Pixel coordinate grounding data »
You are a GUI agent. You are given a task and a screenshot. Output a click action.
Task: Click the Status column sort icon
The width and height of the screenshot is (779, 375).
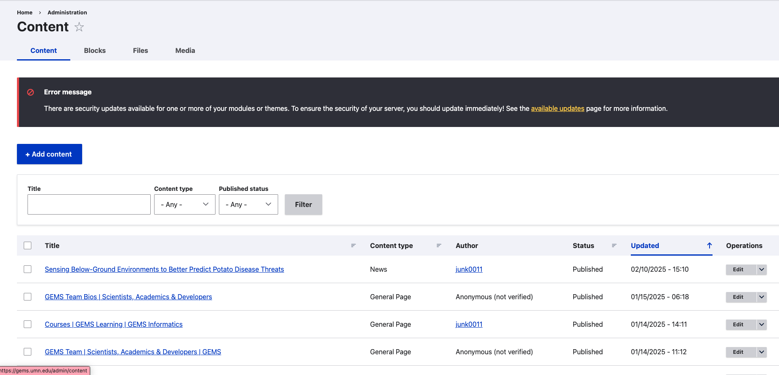point(614,245)
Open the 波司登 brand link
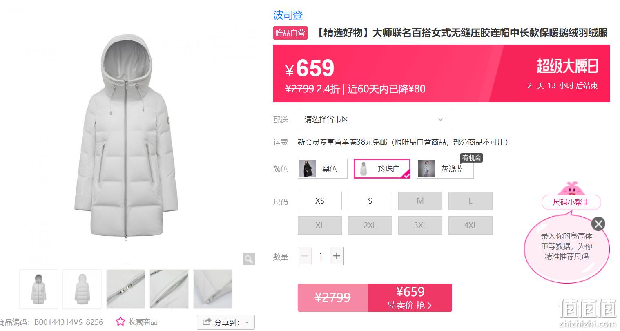Viewport: 620px width, 331px height. pos(288,15)
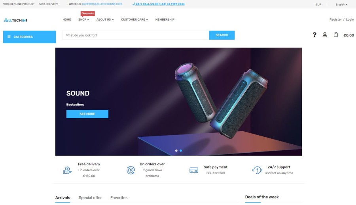Expand the Shop dropdown menu
Viewport: 356px width, 205px height.
click(x=83, y=19)
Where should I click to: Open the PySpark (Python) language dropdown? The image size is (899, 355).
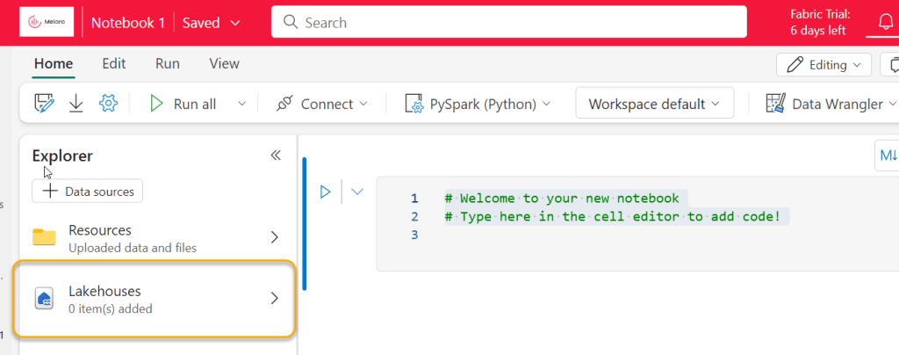pos(478,104)
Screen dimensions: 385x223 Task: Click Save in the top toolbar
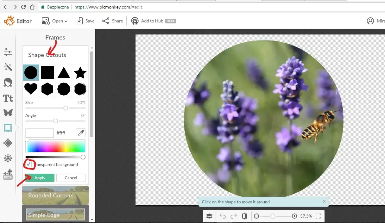tap(85, 21)
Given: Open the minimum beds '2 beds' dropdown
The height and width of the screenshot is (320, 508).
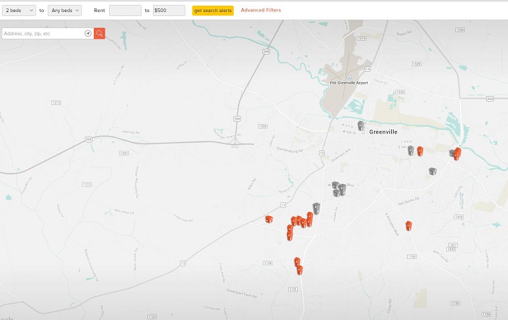Looking at the screenshot, I should coord(19,10).
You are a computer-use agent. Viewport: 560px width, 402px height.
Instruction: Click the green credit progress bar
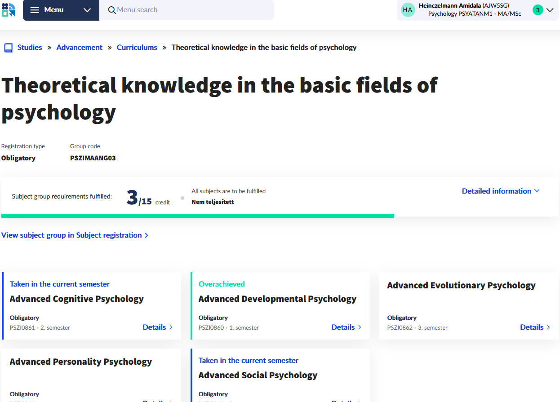coord(198,216)
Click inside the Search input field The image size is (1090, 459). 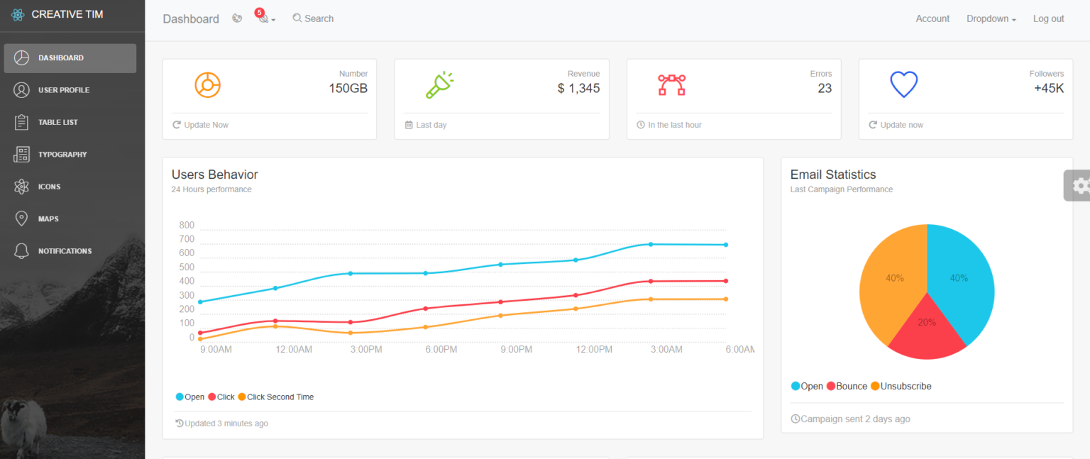point(319,18)
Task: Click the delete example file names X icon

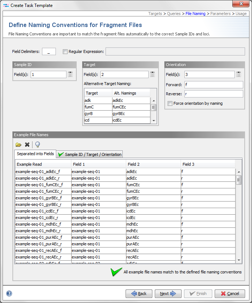Action: 27,145
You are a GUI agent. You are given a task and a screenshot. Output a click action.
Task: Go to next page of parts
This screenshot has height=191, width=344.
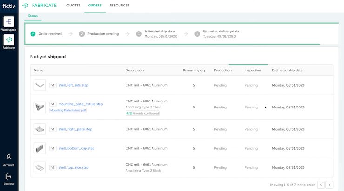pyautogui.click(x=329, y=185)
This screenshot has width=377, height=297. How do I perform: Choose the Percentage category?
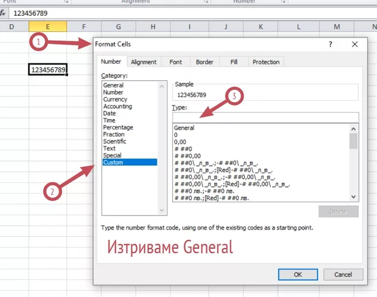118,128
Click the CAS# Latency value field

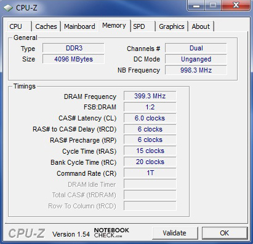tap(150, 118)
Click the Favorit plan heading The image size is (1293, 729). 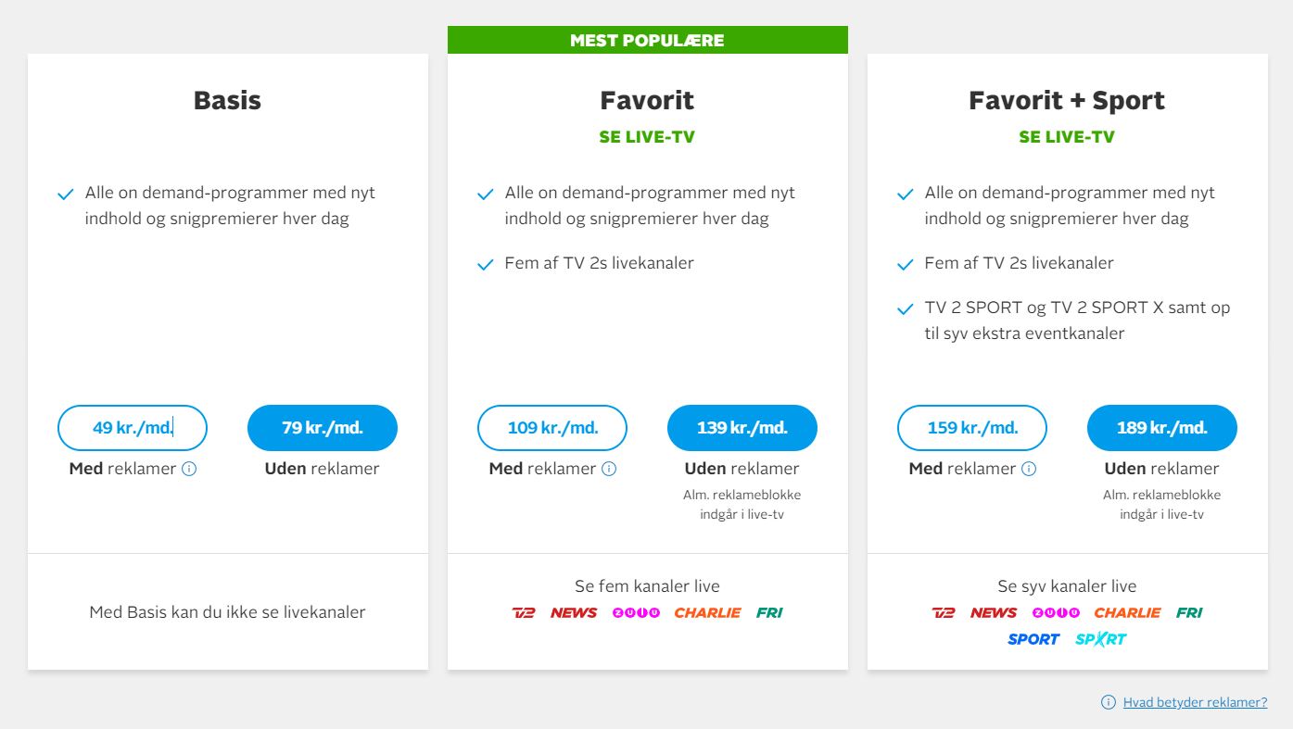[x=647, y=100]
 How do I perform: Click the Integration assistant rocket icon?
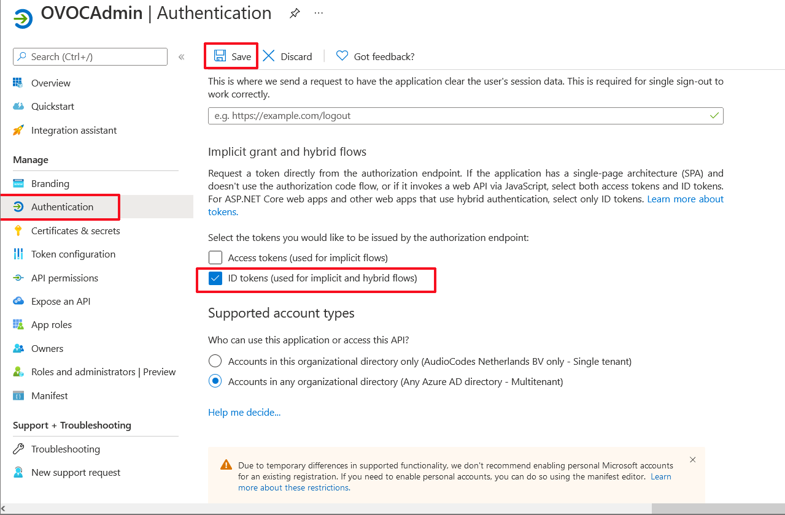click(x=18, y=130)
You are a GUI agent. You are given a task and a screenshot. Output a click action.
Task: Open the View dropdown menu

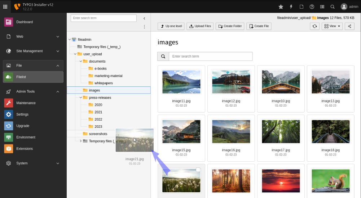pos(332,26)
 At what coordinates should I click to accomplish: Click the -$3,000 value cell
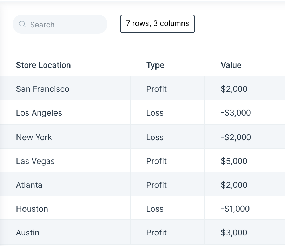point(245,112)
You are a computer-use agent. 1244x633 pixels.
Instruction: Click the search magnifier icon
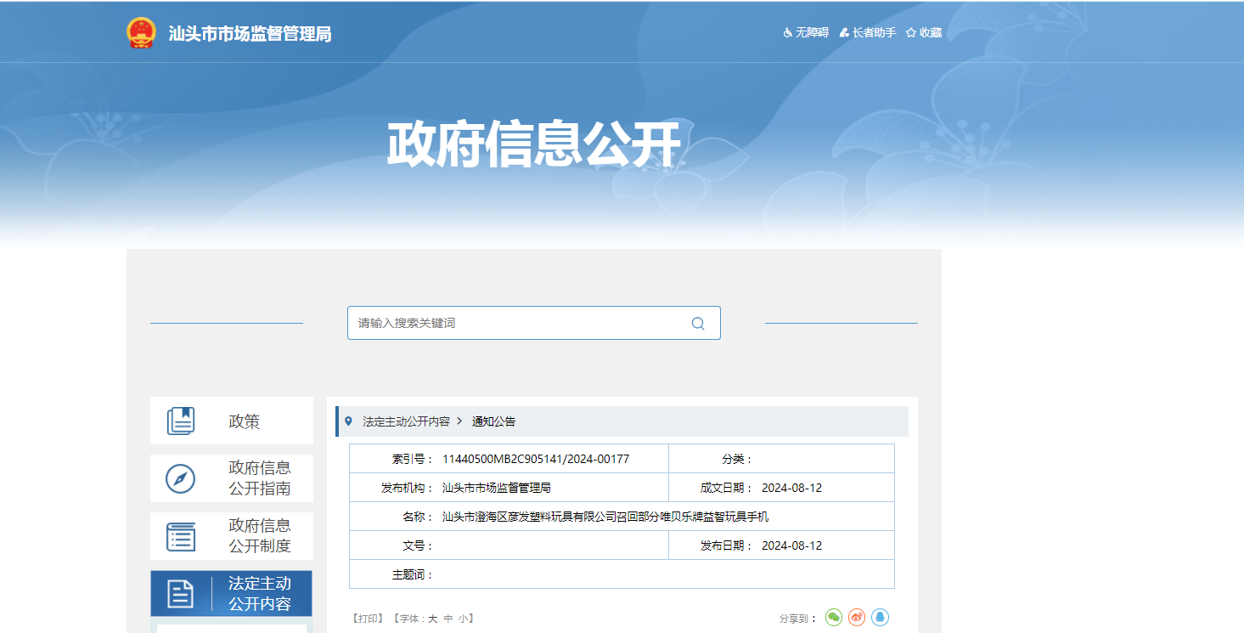[698, 324]
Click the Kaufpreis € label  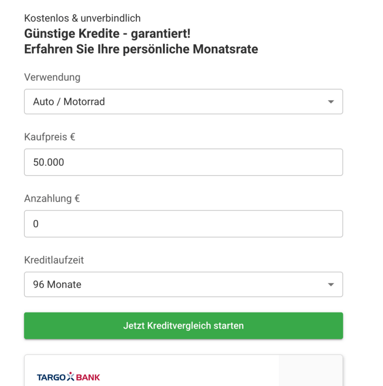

What needs to be done » Only lines holding the string "computer" are wanted; gather each one from the entries above.

Written response »
You are a computer-use agent. Viewport: 560px width, 402px height.
You are a computer-use agent. 1244x633 pixels.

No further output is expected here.